Producir lo necesario, cuando se necesita
El justo a tiempo le da la vuelta al sentido común de una fábrica tradicional. En lugar de empujar producción hacia adelante esperando venderla, el sistema jala el trabajo desde la demanda real. Si no hay un auto pidiéndose, no se fabrican las piezas para ese auto. El inventario deja de ser una red de seguridad y pasa a verse como lo que es: dinero parado, espacio ocupado y problemas escondidos.
Para que esto funcione sin que la línea se detenga, Toyota necesitaba una forma simple de avisar río arriba qué hacía falta y cuándo. Ahí entró el kanban.
El kanban: una tarjeta que vale oro
Kanban significa, más o menos, tarjeta o señal visible. La idea es de una sencillez casi absurda: cuando una estación usa un lote de piezas, manda una tarjeta a la estación anterior que dice fabrica más de esto. Sin esa tarjeta, no se produce nada. Así, la producción se regula sola según el consumo real, no según un pronóstico optimista.
Lo bonito del kanban es que cualquiera en la planta puede ver, de un vistazo, qué se necesita y qué no. No hace falta un sistema complicado: basta con una señal clara en el lugar correcto. Esa idea de hacer visible el trabajo terminó saltando de las fábricas a las oficinas y al software, donde hoy millones de equipos usan tableros kanban sin saber que vienen de una planta de autos.
La guerra contra el desperdicio
Detrás de todo esto hay una obsesión: eliminar el desperdicio, lo que en japonés llaman muda. Para Ohno, desperdicio era cualquier cosa que consumiera recursos sin agregar valor para el cliente. Y la lista era más larga de lo que cualquiera imaginaba.
- Sobreproducción: hacer más de lo que se va a vender, el peor desperdicio porque esconde a todos los demás.
- Inventario parado: piezas y producto terminado que solo ocupan espacio y dinero.
- Esperas: gente o máquinas sin hacer nada mientras llega lo que necesitan.
- Movimientos y transportes innecesarios: caminar de más, mover cosas de un lado a otro sin razón.
- Defectos: trabajo que hay que rehacer, que cuesta el doble y enoja al cliente.
La idea de fondo es poderosa: cuando reduces el inventario, los problemas que estaban escondidos salen a la superficie. Si no tienes un colchón de mil piezas extra, una máquina que falla seguido se vuelve imposible de ignorar. El sistema te obliga a arreglar la causa, no a tapar el síntoma.
Reducir el inventario es como bajar el nivel del agua en un río: de pronto ves todas las rocas que antes estaban ocultas.

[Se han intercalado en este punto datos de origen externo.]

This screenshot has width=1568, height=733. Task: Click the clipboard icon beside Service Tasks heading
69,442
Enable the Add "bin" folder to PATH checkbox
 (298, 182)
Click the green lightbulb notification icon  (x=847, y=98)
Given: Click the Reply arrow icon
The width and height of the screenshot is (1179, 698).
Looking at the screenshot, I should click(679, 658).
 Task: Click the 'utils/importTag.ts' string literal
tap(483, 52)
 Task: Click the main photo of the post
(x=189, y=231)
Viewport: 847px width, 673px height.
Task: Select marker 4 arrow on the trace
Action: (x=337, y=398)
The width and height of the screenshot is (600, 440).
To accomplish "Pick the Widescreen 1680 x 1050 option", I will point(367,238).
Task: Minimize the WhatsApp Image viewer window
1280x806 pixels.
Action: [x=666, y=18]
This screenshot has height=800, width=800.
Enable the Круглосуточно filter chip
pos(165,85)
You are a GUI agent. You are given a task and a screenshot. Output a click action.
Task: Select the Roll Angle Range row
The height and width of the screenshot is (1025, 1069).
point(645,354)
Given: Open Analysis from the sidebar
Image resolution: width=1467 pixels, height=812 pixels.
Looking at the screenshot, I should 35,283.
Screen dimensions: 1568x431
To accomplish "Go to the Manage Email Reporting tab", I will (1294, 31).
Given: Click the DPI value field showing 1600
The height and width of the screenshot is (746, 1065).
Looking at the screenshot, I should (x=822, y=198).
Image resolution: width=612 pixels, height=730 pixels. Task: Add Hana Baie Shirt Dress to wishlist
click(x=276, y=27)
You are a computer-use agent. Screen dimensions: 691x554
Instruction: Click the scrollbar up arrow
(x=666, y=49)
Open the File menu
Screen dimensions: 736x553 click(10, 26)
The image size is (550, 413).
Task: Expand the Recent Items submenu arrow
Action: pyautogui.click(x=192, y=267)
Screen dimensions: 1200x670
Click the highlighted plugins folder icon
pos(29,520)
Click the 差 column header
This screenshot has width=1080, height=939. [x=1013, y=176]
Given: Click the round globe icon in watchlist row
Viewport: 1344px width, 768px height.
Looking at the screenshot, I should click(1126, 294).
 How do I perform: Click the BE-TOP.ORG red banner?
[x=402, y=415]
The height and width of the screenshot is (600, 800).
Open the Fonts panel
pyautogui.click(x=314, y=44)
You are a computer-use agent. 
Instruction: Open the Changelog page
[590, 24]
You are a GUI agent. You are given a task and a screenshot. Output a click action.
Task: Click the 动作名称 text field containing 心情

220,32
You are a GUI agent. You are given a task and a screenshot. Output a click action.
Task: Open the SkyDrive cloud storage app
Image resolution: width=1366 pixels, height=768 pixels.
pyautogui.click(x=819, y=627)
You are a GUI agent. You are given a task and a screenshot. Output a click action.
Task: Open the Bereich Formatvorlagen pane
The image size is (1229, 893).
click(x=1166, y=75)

Qué te puedes llevar de todo esto
No hace falta tener una fábrica para usar la lección de Toyota. El principio sirve para casi cualquier negocio: no acumules por si acaso, produce y compra según la demanda real, y haz visible tu trabajo para que los cuellos de botella no se escondan. Menos inventario, menos cosas a medias, menos pasos que no aportan nada.
Al final, el justo a tiempo no es una técnica de fábrica, es una manera de pensar: cada recurso que tienes parado es atención y dinero que no está donde debería. Y eso vale igual para una línea de ensamble que para la forma en que administras el tiempo y las decisiones de tu propio negocio.